Two weeks after its debut, Radio Marti, the Reagan administration's controversial broadcasting service to Cuba, appears to be evolving into a surprisingly soft-sell propaganda operation with heavy doses of Spanish-accented news and music.

U.S. officials in Washington say they have no idea yet how the station is going over in Cuba, although it apparently can be heard without serious interference on the island. But they say they have rave reviews from the Cuban-American community in the United States and from others who applaud a program schedule that is clearly unfriendly to President Fidel Castro but lacks strident rhetoric.

In the view of U.S. officials, Radio Marti will have to log a lot more air time before any judgments can be made about whether it is effective in appealing to the Cuban people over the heads of Castro's state-controlled media.

But, in its short time on the air, the fledgling service has projected a different personality from what both its partisans and its critics had expected.

A sampling of its editorials and commentaries indicates that stringent efforts are being made to ensure the accuracy and impartiality of its news reports and to delineate them from editorial comment.

Similarly, its commentators speak in tones far softer than the acid-etched attacks on Castro that can be heard regularly on the half-dozen or so Spanish-language commercial radio stations that serve Miami-area Cuban exiles.

Instead, the Radio Marti editorials are Spanish translations of Voice of America editorials. In recent days, they have dealt with such topics as the superiority of free enterprise over state controls in helping Third World countries to achieve prosperity, explanations of U.S. policy on arms control and human rights, and criticism of the Soviet Union's suppression of organized religion.

The commentaries, done on a rotating basis by people known in the Spanish-speaking world for expertise in certain areas, deal more directly with Cuban affairs. The subjects covered on a typical day might involve shortcomings of the Cuban economy or the continued large-scale Cuban military presence in Angola.

But, while the commentator might argue that thousands of young Cubans are dying in a conflict that should not be Cuba's concern, he seeks to make his point through logic and facts rather than rhetorical broadsides.

In short, Radio Marti seems to be staking out a middle-road position among the various foreign-language broadcasting operations with which the U.S. government is directly or indirectly involved.

It has more punch and bite than the generally bland offerings of the Voice of America, where the emphasis is on presenting an upbeat picture of the United States. But so far it also has avoided the frequently strident and polemical approach of Radio Liberty, which broadcasts to the Soviet Union, and Radio Free Europe, which aims at the communist bloc countries of Eastern Europe.

That is because Radio Marti was created as a "hybrid" or "amalgam" of the two extremes.

The administration's original concept of Radio Marti in 1981 was that it would be a "surrogate broadcasting service", such as Radio Free Europe and Radio Liberty.

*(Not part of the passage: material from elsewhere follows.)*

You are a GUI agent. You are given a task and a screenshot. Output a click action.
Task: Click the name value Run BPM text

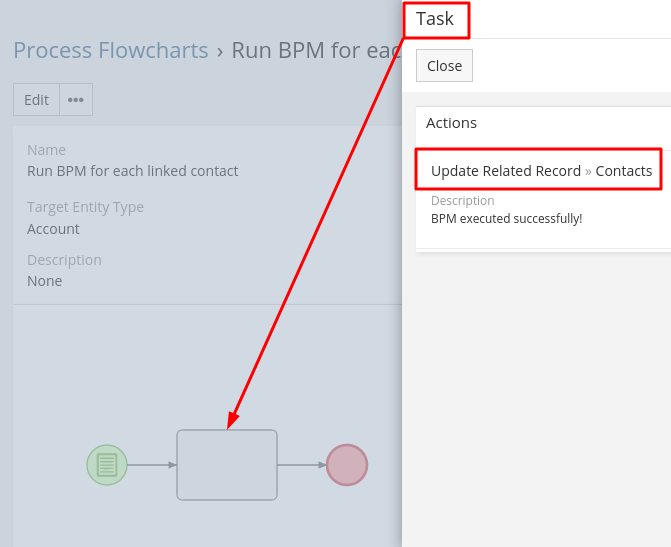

These operations, established covertly by the Central Intelligence Agency in the 1950s and now funded openly by the U.S. government, are intended to provide people in communist societies with information that they cannot obtain from their state-controlled domestic media.

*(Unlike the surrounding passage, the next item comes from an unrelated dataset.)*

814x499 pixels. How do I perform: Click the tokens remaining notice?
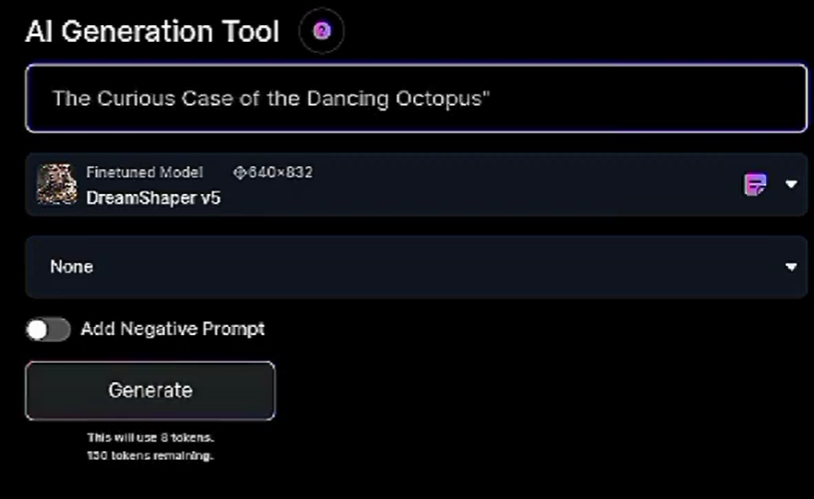point(150,455)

Since Radio Marti was intended to fulfill the same function for Cuba, the administration initially wanted to put it under the control of the Board for International Broadcasting, a presidentially appointed independent organization that oversees Radio Free Europe and Radio Liberty.

That plan encountered strong opposition from congressional liberals fearful that extremist elements in the Cuban exile community would gain control of Radio Marti. To get the enabling legislation and funding from Congress, the administration had to compromise and put Radio Marti under the Voice of America, the broadcasting arm of the U.S. Information Agency.

Although Congress did grant Radio Marti some special leeway, the idea was that Voice of America supervision would provide more safeguards against ideological excesses.

Some of Radio Marti's original partisans expressed concern that this arrangement would result, as one put it, "in an operation that is neither fish nor fowl and that is so bland and innocuous as to have no impact."

However, that argument was disputed by VOA director-designate Gene Pell, who said in an interview, "The reactions we've heard in this country to the first few days of broadcasting have been almost uniformly laudatory.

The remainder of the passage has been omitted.